• **DO THIS**: Change "arrival date" to "departure date" in the stretch from the start of the entries through the line containing "Action: (x=12, y=407)". Reproduce that stretch with only this substitution and everything else kept the same.

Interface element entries
## START

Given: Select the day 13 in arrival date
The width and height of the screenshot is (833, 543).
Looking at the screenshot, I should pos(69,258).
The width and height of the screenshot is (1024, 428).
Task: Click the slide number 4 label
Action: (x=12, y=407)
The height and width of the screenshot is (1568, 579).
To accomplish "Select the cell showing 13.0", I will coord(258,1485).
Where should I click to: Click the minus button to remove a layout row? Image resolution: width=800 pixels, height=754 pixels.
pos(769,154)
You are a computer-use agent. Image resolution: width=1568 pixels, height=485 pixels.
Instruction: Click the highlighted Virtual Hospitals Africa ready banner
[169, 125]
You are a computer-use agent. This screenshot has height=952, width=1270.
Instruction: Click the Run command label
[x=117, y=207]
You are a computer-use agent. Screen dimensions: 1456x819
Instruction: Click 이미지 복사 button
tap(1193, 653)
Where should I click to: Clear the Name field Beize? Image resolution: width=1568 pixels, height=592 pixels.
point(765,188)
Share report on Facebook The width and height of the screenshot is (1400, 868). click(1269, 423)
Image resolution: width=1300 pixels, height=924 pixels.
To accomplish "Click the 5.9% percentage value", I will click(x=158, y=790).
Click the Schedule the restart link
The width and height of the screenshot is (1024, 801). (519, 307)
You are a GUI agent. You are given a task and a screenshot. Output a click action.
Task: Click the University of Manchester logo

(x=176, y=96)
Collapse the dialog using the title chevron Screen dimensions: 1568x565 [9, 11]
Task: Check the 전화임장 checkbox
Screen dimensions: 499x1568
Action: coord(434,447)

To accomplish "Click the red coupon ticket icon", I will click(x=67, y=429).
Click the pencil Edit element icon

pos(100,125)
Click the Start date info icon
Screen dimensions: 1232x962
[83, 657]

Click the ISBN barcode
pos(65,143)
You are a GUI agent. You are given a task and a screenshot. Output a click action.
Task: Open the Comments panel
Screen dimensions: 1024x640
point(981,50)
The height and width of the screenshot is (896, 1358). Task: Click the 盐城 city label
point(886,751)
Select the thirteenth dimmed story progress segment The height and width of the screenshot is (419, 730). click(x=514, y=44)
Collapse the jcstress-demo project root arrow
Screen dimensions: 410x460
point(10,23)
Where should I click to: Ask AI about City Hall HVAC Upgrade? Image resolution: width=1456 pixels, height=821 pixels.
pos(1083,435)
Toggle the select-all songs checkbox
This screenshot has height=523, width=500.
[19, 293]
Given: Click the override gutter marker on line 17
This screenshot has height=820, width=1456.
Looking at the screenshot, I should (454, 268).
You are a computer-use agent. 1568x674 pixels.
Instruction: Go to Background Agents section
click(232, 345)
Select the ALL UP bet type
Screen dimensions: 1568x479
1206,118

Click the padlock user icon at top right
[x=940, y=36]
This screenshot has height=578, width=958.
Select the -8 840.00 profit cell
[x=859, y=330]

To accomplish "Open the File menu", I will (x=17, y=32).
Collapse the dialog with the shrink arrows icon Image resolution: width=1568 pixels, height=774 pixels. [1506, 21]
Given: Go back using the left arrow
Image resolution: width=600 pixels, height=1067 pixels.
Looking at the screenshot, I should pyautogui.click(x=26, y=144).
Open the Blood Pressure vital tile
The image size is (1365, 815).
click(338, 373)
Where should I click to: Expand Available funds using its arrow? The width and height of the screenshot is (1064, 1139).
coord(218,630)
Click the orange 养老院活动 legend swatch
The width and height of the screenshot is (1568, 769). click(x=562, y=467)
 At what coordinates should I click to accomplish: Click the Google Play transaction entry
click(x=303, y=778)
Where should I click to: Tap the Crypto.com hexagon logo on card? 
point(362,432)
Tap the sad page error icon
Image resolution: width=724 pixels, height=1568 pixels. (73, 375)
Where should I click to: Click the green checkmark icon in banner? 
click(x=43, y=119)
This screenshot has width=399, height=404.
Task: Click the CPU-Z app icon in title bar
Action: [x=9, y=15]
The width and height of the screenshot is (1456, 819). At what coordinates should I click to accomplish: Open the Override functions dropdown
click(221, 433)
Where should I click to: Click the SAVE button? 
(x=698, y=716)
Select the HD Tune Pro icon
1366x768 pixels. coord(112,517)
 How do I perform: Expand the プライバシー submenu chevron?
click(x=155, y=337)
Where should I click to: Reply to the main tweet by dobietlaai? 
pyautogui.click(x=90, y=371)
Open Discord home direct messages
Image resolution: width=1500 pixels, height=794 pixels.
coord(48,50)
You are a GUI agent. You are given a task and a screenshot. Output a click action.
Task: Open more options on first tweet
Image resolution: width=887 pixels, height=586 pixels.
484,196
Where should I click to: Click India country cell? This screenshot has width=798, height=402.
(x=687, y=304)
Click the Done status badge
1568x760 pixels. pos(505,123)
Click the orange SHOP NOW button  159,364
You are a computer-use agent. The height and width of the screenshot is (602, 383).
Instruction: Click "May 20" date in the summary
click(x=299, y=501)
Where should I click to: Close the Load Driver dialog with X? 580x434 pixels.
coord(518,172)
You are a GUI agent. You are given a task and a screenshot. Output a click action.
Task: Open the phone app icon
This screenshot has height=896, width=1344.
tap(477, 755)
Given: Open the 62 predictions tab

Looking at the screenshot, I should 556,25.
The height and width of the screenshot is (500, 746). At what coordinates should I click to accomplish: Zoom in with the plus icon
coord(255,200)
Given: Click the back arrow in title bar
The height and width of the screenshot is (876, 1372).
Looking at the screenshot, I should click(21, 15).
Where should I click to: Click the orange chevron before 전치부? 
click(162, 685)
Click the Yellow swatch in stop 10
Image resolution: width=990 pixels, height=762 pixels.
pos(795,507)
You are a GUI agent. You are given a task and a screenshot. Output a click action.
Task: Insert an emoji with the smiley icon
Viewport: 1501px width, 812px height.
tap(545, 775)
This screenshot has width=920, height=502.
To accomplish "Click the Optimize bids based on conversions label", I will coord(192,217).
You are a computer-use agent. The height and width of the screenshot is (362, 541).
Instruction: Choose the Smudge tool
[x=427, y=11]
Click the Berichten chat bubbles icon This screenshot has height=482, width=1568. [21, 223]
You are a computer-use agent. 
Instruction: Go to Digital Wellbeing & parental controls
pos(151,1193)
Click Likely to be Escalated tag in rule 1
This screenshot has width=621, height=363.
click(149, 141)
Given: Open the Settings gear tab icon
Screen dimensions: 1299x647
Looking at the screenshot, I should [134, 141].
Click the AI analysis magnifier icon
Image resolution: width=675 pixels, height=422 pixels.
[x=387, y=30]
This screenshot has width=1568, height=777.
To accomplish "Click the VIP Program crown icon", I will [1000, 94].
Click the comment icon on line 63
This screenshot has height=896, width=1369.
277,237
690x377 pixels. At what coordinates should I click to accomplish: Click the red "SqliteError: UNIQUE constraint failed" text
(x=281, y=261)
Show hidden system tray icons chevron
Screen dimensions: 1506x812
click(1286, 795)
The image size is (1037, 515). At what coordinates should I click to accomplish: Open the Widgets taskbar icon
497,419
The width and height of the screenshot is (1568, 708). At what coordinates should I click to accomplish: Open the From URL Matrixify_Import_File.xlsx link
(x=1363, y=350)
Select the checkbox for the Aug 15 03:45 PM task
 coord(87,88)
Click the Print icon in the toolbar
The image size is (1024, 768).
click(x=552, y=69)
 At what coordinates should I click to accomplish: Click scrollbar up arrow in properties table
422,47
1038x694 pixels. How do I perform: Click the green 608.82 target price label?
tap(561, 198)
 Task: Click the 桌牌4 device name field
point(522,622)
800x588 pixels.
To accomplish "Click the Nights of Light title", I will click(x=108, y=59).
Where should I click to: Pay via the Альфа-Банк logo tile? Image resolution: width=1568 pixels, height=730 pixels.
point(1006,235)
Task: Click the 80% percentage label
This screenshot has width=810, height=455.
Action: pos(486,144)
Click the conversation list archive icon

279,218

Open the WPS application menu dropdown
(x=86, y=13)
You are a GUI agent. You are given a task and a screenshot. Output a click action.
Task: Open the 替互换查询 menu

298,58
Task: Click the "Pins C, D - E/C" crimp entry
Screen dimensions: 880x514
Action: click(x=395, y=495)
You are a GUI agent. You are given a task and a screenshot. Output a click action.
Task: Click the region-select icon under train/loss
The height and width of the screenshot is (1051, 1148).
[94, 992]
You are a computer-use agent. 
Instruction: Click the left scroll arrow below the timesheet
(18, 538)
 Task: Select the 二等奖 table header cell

## END

• **ANSWER BELOW**:
Given: Select the day 13 in departure date
The width and height of the screenshot is (833, 543).
Looking at the screenshot, I should pos(69,258).
The width and height of the screenshot is (1024, 428).
Task: Click the slide number 4 label
Action: (x=12, y=407)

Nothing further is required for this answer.